Beaches, palm trees and sunshine – three qualities that make Florida a prime vacation destination for any traveler.
Emily Haverland, a registered nurse in Finley Hospital’s Intensive Care Department, will remember her recent time there not because of the picturesque views, but because of the life-saving measures she took to save a fellow tourist’s life.
Soaking up the sun in a nearby pool, Emily and her group overheard someone shouting to call 911. Taking a peek, Emily realized a tourist was in danger out in the ocean, and one person was trying to get him to shore.
Emily sprinted down the beach toward the person and found him unresponsive. With the seconds ticking, Emily checked for a pulse and quickly started chest compressions and after spitting up water, the person began breathing again.
“We get there, and he was completely unresponsive,” Emily said. “I checked his pulse and there wasn’t one, so I started chest compressions. We were able to maintain a pulse until the lifeguards and rescue team came.”
It was later discovered that the man had been boogie boarding and injured his head, which caused him to be pulled under a strong riptide.

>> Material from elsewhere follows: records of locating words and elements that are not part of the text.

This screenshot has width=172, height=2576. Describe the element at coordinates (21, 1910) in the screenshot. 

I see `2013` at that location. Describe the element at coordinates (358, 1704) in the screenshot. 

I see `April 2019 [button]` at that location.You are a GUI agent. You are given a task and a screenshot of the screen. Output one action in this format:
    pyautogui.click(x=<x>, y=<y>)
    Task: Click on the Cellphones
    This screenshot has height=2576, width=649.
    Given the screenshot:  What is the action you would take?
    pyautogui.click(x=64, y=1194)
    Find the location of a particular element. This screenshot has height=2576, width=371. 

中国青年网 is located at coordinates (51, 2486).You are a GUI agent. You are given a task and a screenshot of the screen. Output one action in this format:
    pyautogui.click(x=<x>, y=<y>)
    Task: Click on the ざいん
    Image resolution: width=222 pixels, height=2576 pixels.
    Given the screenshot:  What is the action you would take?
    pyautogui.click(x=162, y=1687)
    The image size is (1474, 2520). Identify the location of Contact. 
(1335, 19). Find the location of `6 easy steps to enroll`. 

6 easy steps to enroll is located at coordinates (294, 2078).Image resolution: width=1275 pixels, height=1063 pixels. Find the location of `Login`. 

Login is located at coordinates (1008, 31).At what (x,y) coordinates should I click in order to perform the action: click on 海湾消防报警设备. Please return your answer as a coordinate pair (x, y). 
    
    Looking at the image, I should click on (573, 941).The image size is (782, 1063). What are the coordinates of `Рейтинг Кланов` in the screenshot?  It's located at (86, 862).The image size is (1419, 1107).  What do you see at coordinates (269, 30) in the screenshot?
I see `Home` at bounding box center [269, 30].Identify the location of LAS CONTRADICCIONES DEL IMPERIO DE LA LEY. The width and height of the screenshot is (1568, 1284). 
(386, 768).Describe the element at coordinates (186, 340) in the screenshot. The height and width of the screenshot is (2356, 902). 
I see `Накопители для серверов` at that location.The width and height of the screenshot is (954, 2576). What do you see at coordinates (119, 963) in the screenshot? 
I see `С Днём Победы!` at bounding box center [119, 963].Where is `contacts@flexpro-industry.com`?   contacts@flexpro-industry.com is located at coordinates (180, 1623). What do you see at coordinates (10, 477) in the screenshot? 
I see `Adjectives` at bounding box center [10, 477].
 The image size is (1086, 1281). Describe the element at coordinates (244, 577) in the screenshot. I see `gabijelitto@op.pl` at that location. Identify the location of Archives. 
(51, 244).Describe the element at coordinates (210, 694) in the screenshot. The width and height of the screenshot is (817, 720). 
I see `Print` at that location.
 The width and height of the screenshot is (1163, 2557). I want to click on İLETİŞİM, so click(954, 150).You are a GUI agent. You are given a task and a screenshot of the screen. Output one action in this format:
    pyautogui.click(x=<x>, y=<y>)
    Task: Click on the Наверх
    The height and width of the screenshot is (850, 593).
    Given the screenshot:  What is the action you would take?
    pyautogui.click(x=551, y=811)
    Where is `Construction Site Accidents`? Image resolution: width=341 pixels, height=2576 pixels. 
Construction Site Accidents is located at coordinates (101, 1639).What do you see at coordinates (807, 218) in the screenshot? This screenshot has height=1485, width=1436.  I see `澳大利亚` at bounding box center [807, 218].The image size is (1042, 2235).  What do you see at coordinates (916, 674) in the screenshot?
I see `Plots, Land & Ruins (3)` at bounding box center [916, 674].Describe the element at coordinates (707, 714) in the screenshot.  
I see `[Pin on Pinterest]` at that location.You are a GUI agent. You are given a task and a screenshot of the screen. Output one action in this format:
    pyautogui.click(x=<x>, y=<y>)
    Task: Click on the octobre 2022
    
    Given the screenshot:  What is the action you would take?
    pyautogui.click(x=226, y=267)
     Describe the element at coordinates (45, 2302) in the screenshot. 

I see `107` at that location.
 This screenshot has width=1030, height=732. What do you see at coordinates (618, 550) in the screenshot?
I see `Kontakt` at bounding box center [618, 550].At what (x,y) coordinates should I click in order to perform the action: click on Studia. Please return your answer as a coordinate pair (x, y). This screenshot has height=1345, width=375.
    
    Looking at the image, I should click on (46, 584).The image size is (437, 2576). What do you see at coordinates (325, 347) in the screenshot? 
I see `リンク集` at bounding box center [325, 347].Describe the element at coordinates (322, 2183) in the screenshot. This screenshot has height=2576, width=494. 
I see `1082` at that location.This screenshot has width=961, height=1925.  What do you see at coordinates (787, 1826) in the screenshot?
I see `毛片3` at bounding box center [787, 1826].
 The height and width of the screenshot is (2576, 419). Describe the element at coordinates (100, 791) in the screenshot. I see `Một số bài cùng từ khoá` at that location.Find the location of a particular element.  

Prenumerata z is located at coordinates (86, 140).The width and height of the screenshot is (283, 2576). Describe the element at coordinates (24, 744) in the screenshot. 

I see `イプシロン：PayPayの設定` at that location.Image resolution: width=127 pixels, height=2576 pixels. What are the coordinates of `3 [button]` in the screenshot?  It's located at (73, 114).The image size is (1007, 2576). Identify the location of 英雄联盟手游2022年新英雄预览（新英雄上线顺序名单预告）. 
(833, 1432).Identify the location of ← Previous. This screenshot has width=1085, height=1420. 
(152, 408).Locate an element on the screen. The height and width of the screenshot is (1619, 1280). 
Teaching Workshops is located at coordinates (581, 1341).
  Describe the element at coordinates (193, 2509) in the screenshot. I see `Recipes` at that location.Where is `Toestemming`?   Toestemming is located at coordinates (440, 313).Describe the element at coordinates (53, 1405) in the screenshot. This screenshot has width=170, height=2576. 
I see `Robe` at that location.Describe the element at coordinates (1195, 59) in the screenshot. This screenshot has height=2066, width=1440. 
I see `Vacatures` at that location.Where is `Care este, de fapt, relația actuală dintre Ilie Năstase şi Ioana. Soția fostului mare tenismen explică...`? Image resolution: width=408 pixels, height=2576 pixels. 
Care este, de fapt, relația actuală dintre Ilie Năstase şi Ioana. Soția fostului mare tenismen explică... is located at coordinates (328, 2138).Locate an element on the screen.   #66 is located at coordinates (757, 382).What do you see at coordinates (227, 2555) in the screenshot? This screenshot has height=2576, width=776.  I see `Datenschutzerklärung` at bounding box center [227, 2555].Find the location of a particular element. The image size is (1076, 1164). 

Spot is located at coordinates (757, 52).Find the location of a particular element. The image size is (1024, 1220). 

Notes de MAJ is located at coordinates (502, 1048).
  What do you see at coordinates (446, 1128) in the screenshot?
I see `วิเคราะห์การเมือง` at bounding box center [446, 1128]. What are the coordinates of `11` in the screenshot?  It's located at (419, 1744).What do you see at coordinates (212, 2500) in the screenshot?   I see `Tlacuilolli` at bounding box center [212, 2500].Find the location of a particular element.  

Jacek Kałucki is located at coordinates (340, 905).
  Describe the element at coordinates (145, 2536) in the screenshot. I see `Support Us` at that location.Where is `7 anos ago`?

“The riptides were super bad that day,” Emily said. “We had no idea, and we were even in the water earlier that same day.”
When the incident unfolded, Emily knew she could and needed to step in to help.
She describes it as her “nurse’s instinct.”
“I didn’t even think about it,” Emily said. “Whenever I see someone that needs help, it’s just kind of my instinct. I don’t even question it. My initial thought when I was running out there was if it was a shark bite. But, that didn’t even matter. We just had to save him.”
While Emily was the first to begin chest compressions on the person, she knows it was a team effort between a few other beachgoers, who were also medical professionals, including an emergency room nurse, another hospital nurse and a paramedic.
“I wasn’t the only one,” Emily said. “There were multiple healthcare professionals, and it was no questions asked. They jumped right in and helped, which was really great to see. Everyone was there for the same reason – to make sure that he makes it.”
Staying humble, Emily struggled to grasp just how much of an impact she had on that person that day.
For her, it’s what she does in the ICU department at Finley every day.
“I guess that by working in healthcare, I’m a little naïve to the magnitude of it,” Emily said. “The people that I was with were raving about it and wanted to tell everyone. I was just like, ‘This is what I do.’ When I really think about it, ‘I’m like wow.’ I had no equipment, so it was just crazy.”
By jumping into help when the call came, Emily hopes her story encourages others to know CPR basics, particularly chest compressions.
If it wasn’t for her knowledge of CPR, who knows what that tourist’s outcome would’ve been that day.
“If you have those basic skills or have taken CPR, even if you aren’t very experienced in it, you can do chest compressions,” Emily said. “It can save someone’s life. It doesn’t take much, but the longer they go without oxygen, the harder it is to get them back.”
With Emily back in Iowa and the Finley ICU department after being on vacation, she’s thankful she was able to help that person that fateful day.
Emily said the incident is one she’ll never forget, not because of the magnitude of the situation, but because she simply did what nurses do – help others.
“Everyone keeps telling me that I must’ve been there for a reason,” Emily said. “But, I know anyone else in my position would have done the same thing. It doesn’t matter who it is, if someone needs to be rescued, that’s what you have to do, whether you know them or not.”